My policy is never to make any predictions on the prices or viability of any commercial deal but to let facts speak for themselves. At present prices, HKEX is the third-largest listed exchange in the world with a market cap of US$40 billion, larger than the London Stock Exchange (US$31 billion) but smaller than the CME Group (US$79 billion) and the Intercontinental Exchange Inc (ICE, US$53 billion).
The fact that the LSE share price rose slightly after the bid announcement but remained lower than the bid price by HKEX suggested that LSE shareholders are not particularly enthusiastic. On the other hand, the HKEX price fell slightly as the merged institution would have a lower return on equity than the current level of around 24 per cent (15 per cent for LSE).

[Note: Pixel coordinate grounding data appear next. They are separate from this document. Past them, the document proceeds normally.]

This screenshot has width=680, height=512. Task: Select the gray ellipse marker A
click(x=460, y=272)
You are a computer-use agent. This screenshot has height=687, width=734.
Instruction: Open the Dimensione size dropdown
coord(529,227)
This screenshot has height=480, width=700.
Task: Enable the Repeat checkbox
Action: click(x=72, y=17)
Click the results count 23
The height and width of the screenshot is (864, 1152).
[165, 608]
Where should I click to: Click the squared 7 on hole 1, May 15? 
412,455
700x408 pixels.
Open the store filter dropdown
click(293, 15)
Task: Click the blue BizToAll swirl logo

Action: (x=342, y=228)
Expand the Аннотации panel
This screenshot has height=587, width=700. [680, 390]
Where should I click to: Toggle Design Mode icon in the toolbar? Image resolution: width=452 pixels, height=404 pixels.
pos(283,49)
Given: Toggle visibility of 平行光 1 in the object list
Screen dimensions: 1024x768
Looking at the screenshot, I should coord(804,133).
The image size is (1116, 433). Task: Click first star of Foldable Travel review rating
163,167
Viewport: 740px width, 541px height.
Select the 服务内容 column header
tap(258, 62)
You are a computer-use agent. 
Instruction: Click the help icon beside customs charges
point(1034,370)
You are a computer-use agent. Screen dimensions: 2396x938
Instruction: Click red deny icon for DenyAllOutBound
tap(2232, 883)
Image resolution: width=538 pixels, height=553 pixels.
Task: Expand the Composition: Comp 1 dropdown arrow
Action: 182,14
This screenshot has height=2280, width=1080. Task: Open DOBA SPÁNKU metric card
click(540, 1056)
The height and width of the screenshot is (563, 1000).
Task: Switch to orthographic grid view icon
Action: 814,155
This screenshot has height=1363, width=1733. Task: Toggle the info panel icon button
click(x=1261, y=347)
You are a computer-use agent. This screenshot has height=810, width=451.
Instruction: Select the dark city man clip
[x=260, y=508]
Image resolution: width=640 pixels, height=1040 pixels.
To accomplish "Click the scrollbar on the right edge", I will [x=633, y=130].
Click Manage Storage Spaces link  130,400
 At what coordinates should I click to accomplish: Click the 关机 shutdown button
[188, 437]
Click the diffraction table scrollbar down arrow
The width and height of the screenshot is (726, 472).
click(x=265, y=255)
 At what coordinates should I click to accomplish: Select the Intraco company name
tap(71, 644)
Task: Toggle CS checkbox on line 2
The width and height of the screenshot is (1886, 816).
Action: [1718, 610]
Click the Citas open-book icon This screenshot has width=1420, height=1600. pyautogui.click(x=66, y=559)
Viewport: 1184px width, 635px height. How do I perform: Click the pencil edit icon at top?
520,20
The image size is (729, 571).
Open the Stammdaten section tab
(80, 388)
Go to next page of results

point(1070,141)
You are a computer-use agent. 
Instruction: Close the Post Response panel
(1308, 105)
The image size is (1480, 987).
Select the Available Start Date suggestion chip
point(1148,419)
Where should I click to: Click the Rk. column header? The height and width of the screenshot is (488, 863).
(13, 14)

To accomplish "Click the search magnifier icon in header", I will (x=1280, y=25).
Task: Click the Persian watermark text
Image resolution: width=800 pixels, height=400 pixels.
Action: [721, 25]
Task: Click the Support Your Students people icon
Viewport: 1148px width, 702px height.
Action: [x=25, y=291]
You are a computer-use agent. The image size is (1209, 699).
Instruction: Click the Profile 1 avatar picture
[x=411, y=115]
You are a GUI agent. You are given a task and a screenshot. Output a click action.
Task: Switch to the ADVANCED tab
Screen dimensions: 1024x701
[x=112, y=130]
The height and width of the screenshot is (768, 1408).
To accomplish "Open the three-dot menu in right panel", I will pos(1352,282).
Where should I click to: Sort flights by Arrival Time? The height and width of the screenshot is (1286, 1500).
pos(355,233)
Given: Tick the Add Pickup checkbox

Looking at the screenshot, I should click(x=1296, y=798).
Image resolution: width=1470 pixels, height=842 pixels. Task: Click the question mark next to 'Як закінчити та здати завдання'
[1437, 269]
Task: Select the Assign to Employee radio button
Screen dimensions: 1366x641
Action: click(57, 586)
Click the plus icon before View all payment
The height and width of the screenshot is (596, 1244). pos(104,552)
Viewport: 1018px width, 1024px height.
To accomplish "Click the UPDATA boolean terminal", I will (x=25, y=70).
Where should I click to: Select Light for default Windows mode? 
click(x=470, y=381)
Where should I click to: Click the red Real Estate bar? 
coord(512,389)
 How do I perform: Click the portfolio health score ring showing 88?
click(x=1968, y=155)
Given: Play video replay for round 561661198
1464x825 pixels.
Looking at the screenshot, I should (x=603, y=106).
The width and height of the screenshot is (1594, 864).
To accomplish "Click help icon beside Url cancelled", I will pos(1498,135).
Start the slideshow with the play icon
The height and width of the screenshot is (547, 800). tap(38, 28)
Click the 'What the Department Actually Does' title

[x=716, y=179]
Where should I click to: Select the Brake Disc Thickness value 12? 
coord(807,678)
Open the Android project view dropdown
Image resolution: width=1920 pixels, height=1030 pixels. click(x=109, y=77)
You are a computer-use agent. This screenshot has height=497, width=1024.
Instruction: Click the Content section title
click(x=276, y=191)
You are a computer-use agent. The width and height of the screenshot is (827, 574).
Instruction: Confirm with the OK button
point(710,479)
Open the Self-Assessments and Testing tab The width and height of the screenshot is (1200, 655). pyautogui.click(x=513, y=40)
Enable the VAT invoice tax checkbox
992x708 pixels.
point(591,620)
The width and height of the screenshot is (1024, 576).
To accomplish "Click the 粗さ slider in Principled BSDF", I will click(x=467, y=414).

As part of the team that pushed for demutualisation of HKEX in 1999/2000, when I was at the Securities and Futures Commission of Hong Kong, it may be useful to recall the logic for its consolidation and eventual listing. The objective then was to merge the stock exchange, the futures exchange and the Hong Kong Securities Clearing Company (HKSCC) into a single holding company that would be listed and lead the way to improving the financial technology infrastructure for capital markets in Hong Kong.